Work instruction: Up to and including the line that contains "Producers (80, 1904)", repeat the entries below exactly from the first line on. Do not carry over any pictures.
== Excerpted data ==
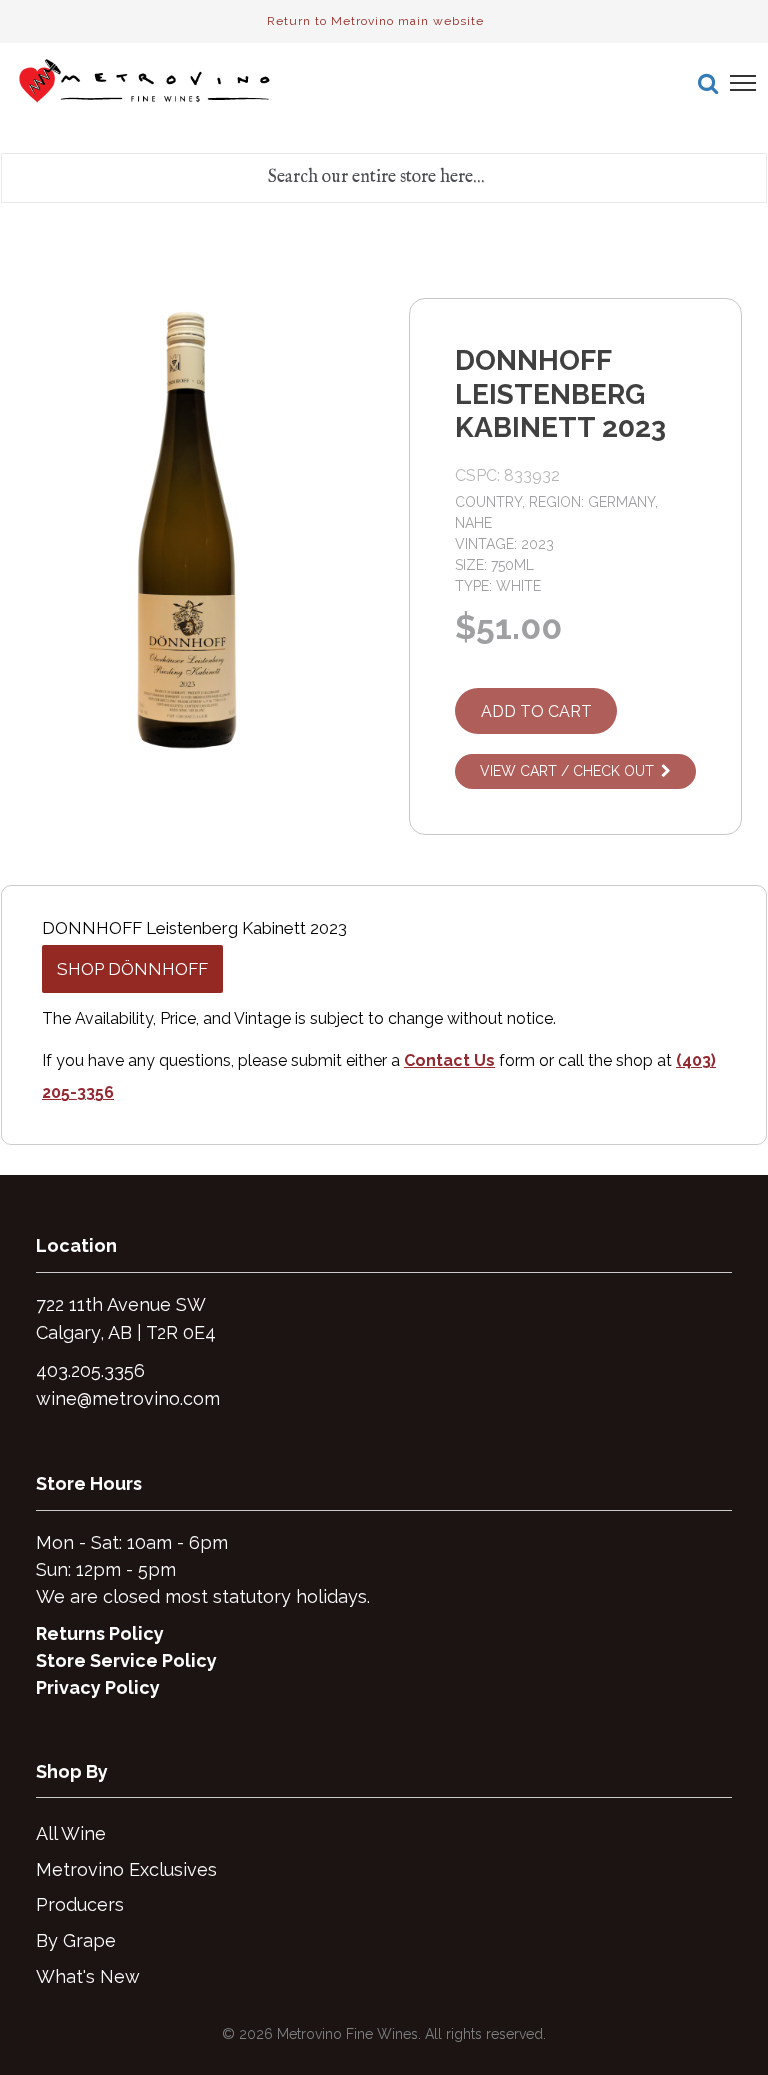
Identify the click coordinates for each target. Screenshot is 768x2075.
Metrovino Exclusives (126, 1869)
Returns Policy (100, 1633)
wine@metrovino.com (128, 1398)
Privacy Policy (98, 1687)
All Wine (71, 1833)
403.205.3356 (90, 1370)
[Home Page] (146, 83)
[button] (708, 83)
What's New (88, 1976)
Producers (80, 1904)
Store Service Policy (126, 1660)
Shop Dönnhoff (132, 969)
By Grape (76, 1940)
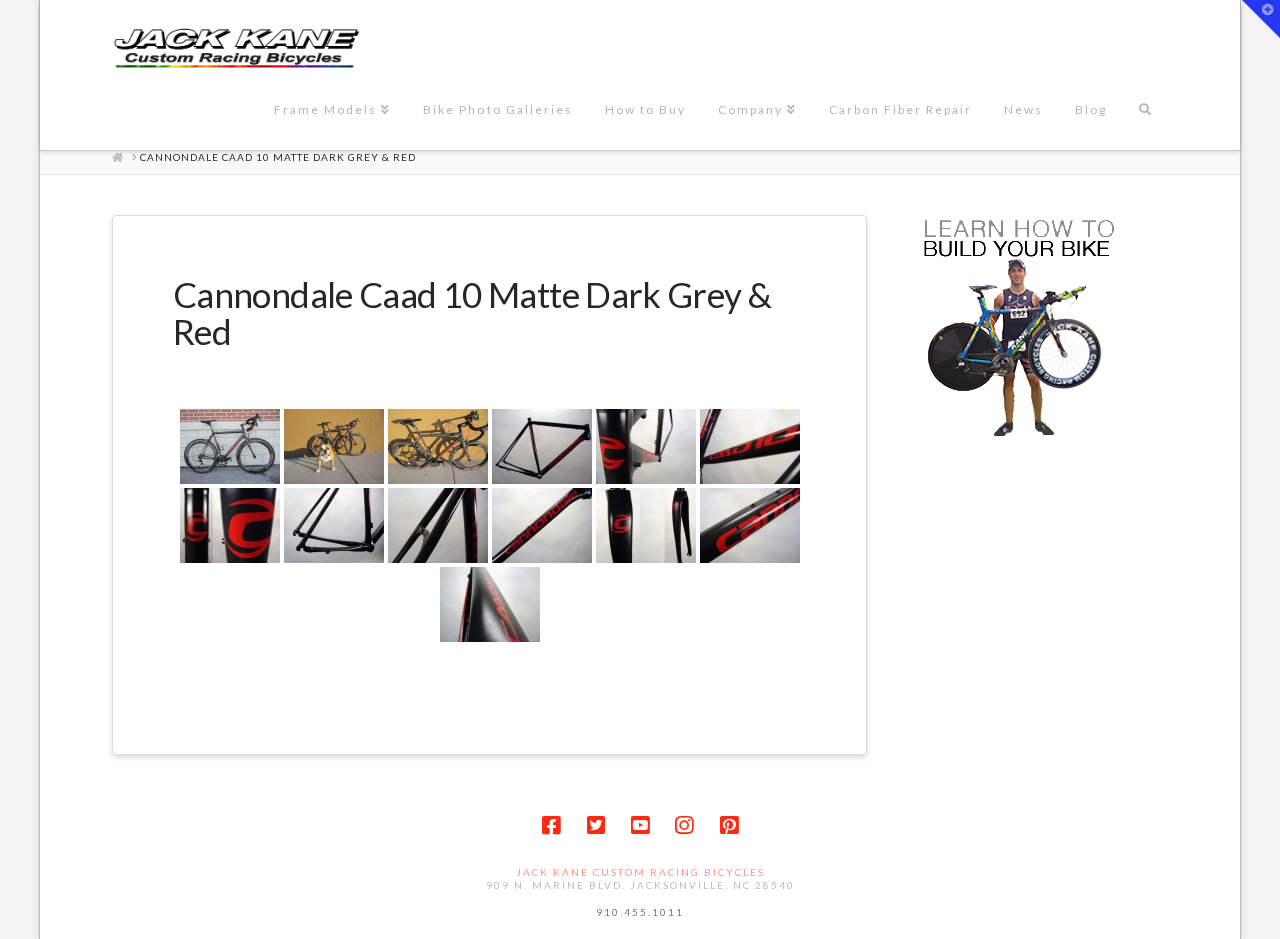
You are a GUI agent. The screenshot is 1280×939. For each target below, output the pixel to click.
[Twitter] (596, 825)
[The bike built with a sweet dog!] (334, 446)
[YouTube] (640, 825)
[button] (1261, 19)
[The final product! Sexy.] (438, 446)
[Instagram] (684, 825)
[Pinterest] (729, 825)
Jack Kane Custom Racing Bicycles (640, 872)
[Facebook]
===
Exercise solution:
Identify the click coordinates for each target. Screenshot is 768x2075.
Metrovino Exclusives (126, 1869)
Returns Policy (100, 1633)
wine@metrovino.com (128, 1398)
Privacy Policy (98, 1687)
All Wine (71, 1833)
403.205.3356 (90, 1370)
[Home Page] (146, 83)
[button] (708, 83)
What's New (88, 1976)
Producers (80, 1904)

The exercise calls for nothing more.